- TASK INSTRUCTIONS -
In the records that follow, the lines from the one containing "Task: Expand the Frontend IP address dropdown" to the one containing "Task: Click volume value 11707", inclusive, are to be given again exactly.

- PROVIDED DATA -
------------------------
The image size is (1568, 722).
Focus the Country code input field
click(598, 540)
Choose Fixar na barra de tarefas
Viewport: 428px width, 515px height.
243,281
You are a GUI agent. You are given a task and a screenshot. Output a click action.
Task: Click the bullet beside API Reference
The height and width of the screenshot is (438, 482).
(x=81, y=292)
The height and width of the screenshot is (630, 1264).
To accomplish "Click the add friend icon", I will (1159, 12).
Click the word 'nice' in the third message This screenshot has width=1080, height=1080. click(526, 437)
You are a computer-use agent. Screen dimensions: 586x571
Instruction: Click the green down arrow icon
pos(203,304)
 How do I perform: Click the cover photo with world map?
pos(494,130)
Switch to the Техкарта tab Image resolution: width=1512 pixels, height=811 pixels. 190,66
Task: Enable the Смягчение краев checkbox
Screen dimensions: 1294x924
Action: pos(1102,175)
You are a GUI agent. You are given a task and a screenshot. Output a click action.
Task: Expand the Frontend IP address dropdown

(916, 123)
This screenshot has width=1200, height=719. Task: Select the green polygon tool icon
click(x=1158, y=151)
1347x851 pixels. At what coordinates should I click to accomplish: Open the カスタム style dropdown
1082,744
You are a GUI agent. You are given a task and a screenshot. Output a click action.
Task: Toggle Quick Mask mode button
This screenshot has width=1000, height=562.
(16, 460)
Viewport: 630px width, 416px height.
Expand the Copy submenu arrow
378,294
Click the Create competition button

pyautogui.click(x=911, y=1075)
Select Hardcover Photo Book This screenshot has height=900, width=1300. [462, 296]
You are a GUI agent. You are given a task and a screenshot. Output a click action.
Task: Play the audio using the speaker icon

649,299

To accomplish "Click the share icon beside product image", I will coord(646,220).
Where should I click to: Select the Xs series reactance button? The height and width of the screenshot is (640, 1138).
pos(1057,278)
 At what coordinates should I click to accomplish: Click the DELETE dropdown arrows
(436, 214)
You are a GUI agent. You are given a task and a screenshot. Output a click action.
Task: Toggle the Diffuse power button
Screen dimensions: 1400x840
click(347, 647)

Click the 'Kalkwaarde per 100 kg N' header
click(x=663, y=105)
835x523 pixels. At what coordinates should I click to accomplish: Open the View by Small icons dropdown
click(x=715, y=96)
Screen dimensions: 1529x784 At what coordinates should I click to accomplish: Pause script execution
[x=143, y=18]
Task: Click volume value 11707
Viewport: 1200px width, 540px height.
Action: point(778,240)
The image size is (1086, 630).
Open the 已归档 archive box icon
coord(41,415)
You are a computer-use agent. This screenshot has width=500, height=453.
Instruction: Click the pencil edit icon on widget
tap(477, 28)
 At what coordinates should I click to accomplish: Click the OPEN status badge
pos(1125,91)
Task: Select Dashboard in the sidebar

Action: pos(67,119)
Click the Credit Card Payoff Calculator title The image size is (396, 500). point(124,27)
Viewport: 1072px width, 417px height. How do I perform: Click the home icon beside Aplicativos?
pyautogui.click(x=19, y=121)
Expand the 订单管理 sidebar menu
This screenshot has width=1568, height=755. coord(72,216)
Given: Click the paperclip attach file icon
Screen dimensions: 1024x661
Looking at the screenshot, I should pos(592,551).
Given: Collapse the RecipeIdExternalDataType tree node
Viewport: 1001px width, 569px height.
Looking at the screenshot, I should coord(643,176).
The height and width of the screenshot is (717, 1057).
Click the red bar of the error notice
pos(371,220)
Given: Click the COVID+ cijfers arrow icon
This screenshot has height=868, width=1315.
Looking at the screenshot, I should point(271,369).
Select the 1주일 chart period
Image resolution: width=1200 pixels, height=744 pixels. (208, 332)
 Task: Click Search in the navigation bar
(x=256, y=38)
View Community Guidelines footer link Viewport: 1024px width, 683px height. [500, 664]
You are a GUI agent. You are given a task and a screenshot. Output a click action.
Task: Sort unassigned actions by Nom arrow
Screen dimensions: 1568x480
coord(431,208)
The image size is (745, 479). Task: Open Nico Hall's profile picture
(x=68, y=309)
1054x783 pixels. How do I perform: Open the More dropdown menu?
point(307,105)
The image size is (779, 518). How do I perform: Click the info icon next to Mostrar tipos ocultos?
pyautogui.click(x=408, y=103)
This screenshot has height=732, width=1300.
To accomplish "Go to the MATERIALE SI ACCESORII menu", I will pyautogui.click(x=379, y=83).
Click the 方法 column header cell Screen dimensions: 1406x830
------------------------
- EXERCISE RESULT -
Task: Expand the Frontend IP address dropdown

(916, 123)
This screenshot has width=1200, height=719. Task: Select the green polygon tool icon
click(x=1158, y=151)
1347x851 pixels. At what coordinates should I click to accomplish: Open the カスタム style dropdown
1082,744
You are a GUI agent. You are given a task and a screenshot. Output a click action.
Task: Toggle Quick Mask mode button
This screenshot has width=1000, height=562.
(16, 460)
Viewport: 630px width, 416px height.
Expand the Copy submenu arrow
378,294
Click the Create competition button

pyautogui.click(x=911, y=1075)
Select Hardcover Photo Book This screenshot has height=900, width=1300. [462, 296]
You are a GUI agent. You are given a task and a screenshot. Output a click action.
Task: Play the audio using the speaker icon

649,299

To accomplish "Click the share icon beside product image", I will coord(646,220).
Where should I click to: Select the Xs series reactance button? The height and width of the screenshot is (640, 1138).
pos(1057,278)
 At what coordinates should I click to accomplish: Click the DELETE dropdown arrows
(436, 214)
You are a GUI agent. You are given a task and a screenshot. Output a click action.
Task: Toggle the Diffuse power button
Screen dimensions: 1400x840
click(347, 647)

Click the 'Kalkwaarde per 100 kg N' header
click(x=663, y=105)
835x523 pixels. At what coordinates should I click to accomplish: Open the View by Small icons dropdown
click(x=715, y=96)
Screen dimensions: 1529x784 At what coordinates should I click to accomplish: Pause script execution
[x=143, y=18]
Task: Click volume value 11707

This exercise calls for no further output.